The trooper was unconscious but still breathing somehow, although he wouldn't be for long. A fist-sized chunk of his armor had either been blasted away or disintegrated upon the blaster bolt's impact. However, the armor seemed to have done nothing to protect him, and the soft flesh encased within was shredded almost beyond recognition. Only her many years of experience kept her hands from quavering as she lifted the warped and darkened plastoid for a better look. Goose bit her lip to contain her dismay as she surveyed the damage. His liver was all but gone, the intestines a chewed up mess, and his spleen was no better than the rest.

Goose froze. There was nothing she could do for him, nothing that would save his life.
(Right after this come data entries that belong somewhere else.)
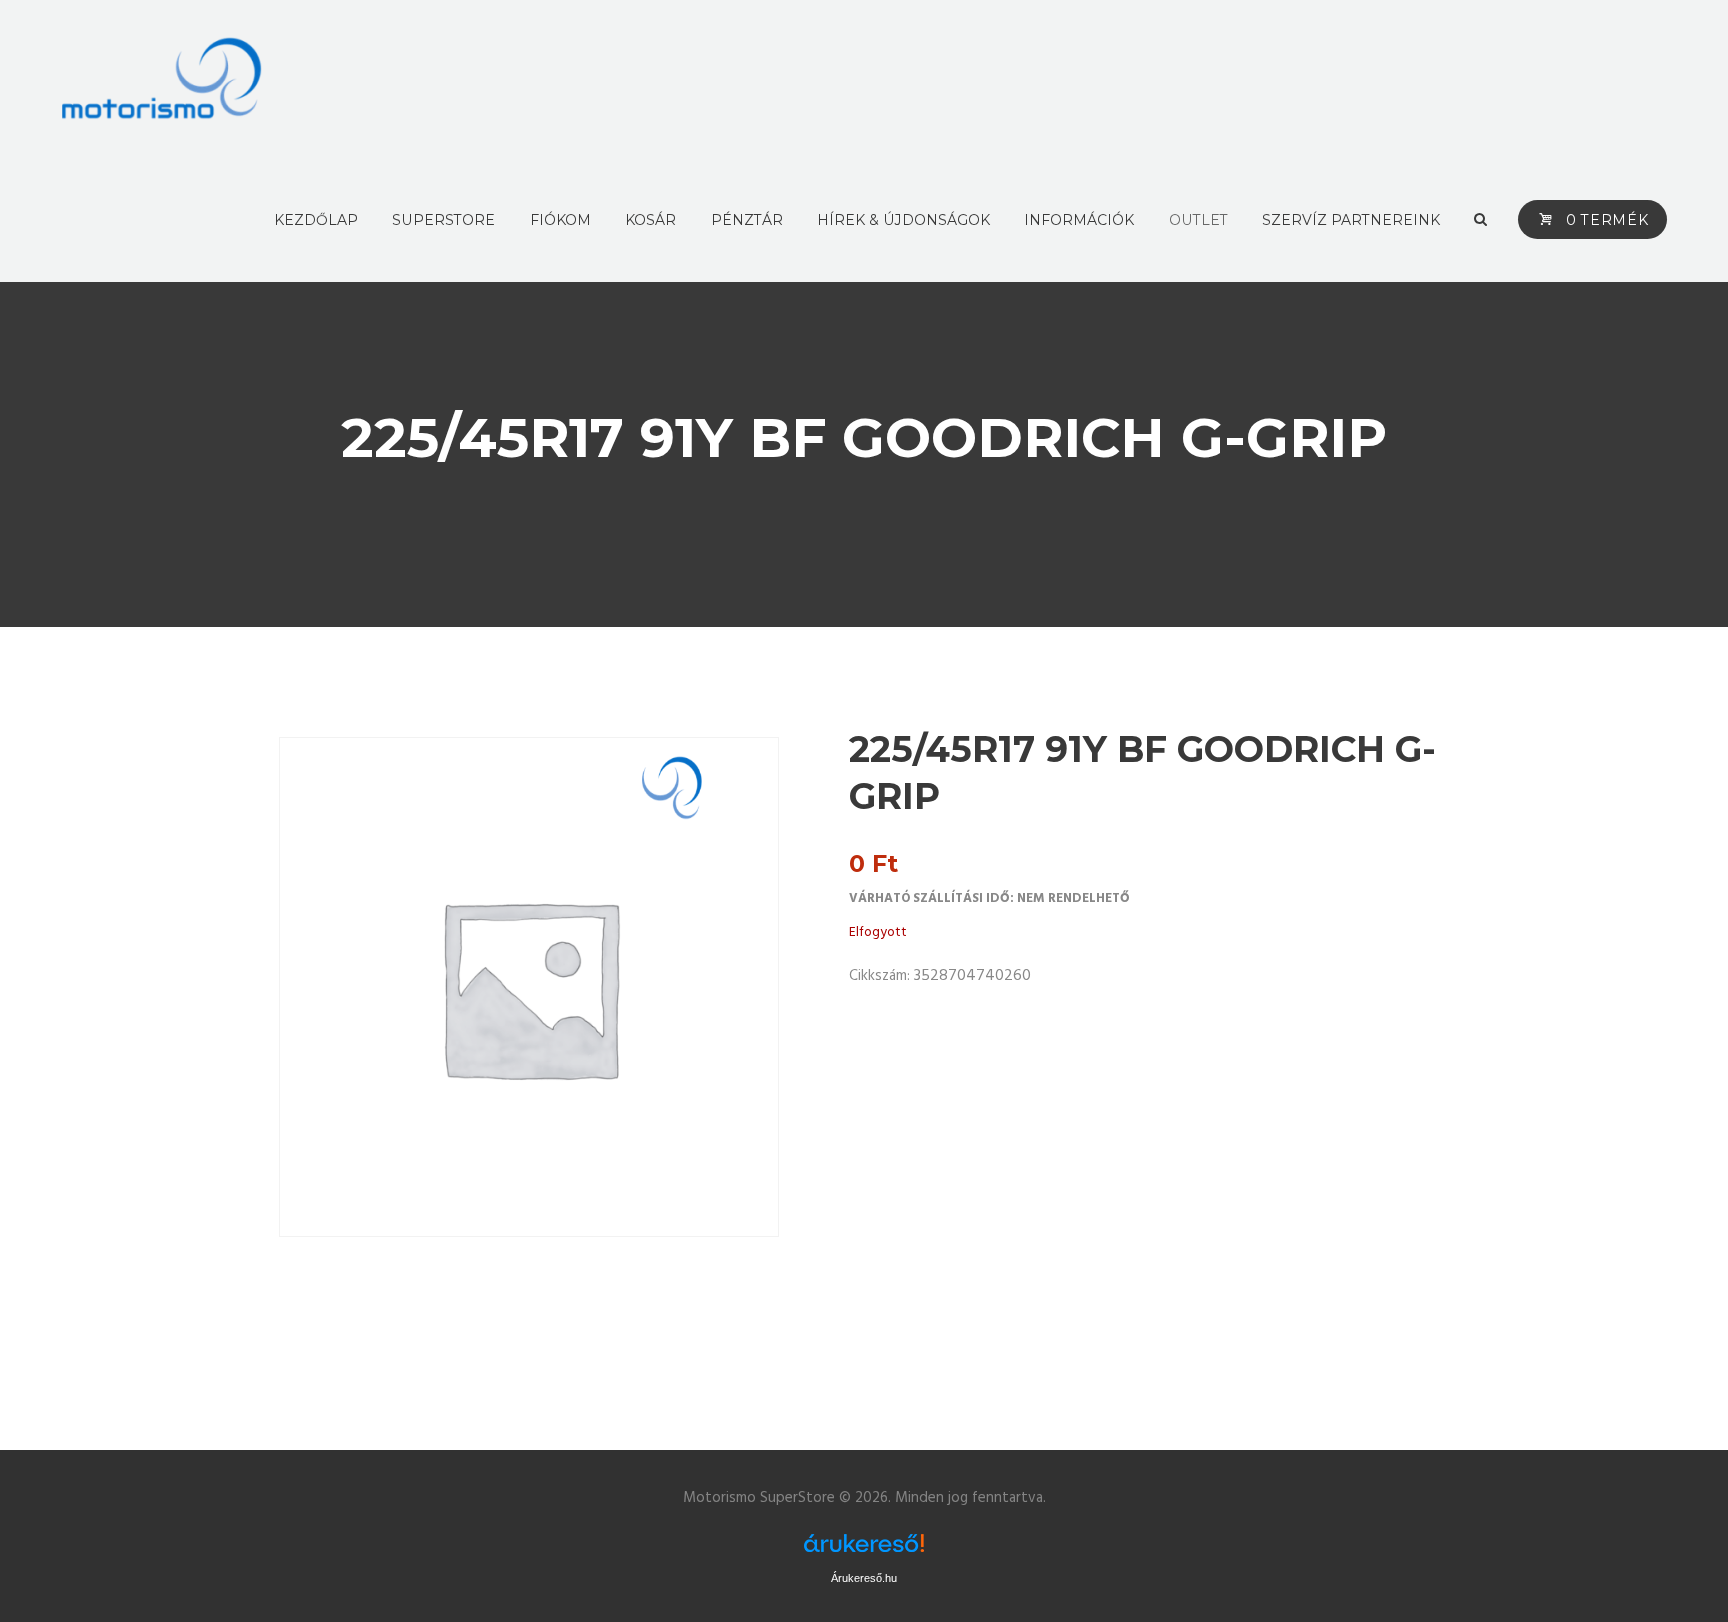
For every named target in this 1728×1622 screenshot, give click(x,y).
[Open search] (1479, 220)
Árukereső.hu (864, 1578)
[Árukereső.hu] (864, 1545)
How he still had a pulse was just a fluke. He would need transplant organs and enough transfusions to replace his entire blood volume, but even then the odds were against him. In a normal triage situation, he would not have been brought past pre-op into the OR. She exhaled shakily, feeling a pang of regret as she started to leave. It was of little comfort to her that she was supposedly doing the right thing by moving on to someone with a better chance of survival.

Just as she was about to rise to her feet again, a massive explosion shook the building and Goose dove to the ground. Chunks of the ceiling rained down on her as she desperately tried to protect her head while shrapnel flew past. When her eyes had recovered from the temporary blindness of the flash, she was shocked to see that the front wall of the shopping mall was just gone. The same tanks that must have done the blasting flooded in through the gaping hole they had created.

Around her, the clones were in full retreat. It did not take her long to realize that if she didn't feel like dying, she would have to get moving. This had all been a terrible idea in the first place. Numbness enveloped her once more, and almost unthinkingly Goose began to go back the way they'd come in, silently cursing her shortsighted naïveté. It was only after she'd made it about ten meters before she realized Jules wasn't following her.

"Jules, come on!" she shouted, the tremor in her voice betraying her fear.

He had stopped shooting, and instead was kneeling over the wounded trooper she had just left. Behind him, the Sep tanks and rank upon rank of droids marched at them. What the frip was he thinking?

"What about him?" he called back, an edge to his voice, seemingly unaware that they would be overrun in mere moments.

"Forget him!" Goose all but screamed, wild with panic yet rooted to the spot.

Jules looked up sharply as if with sudden anger, but she couldn't tell for certain. Besides, she was more worried about the tanks. At this point, the only other troopers in the area were the dead.

"He still has a pulse," he said frustratedly. "We can't just leave him!"

"It would take two surgeons with the best equipment in the galaxy at least ten hours to piece him back together," she yelled back at him. "There's nothing I can do. We have to go!"

He shouted back at her, something about never leaving a man behind, but Goose wasn't listening. The droids were almost upon them, and the tanks were no further away. The window for their escape was about to slam shut.

"Jules, you crinking pain in the–" she began to yell, but never had a chance to finish.

An enormous ball of energy thundered out of the turret of an enemy tank, landing less than a meter from his feet and sending him flying through the air until he crashed into a stone pillar with a sickening crunch. Although she was far away from the blast, the force of it threw her backwards into some shelves in the storefront behind her, knocking the breath right out of her. Goose wanted to scream, but only a strangled gasp escaped her empty lungs.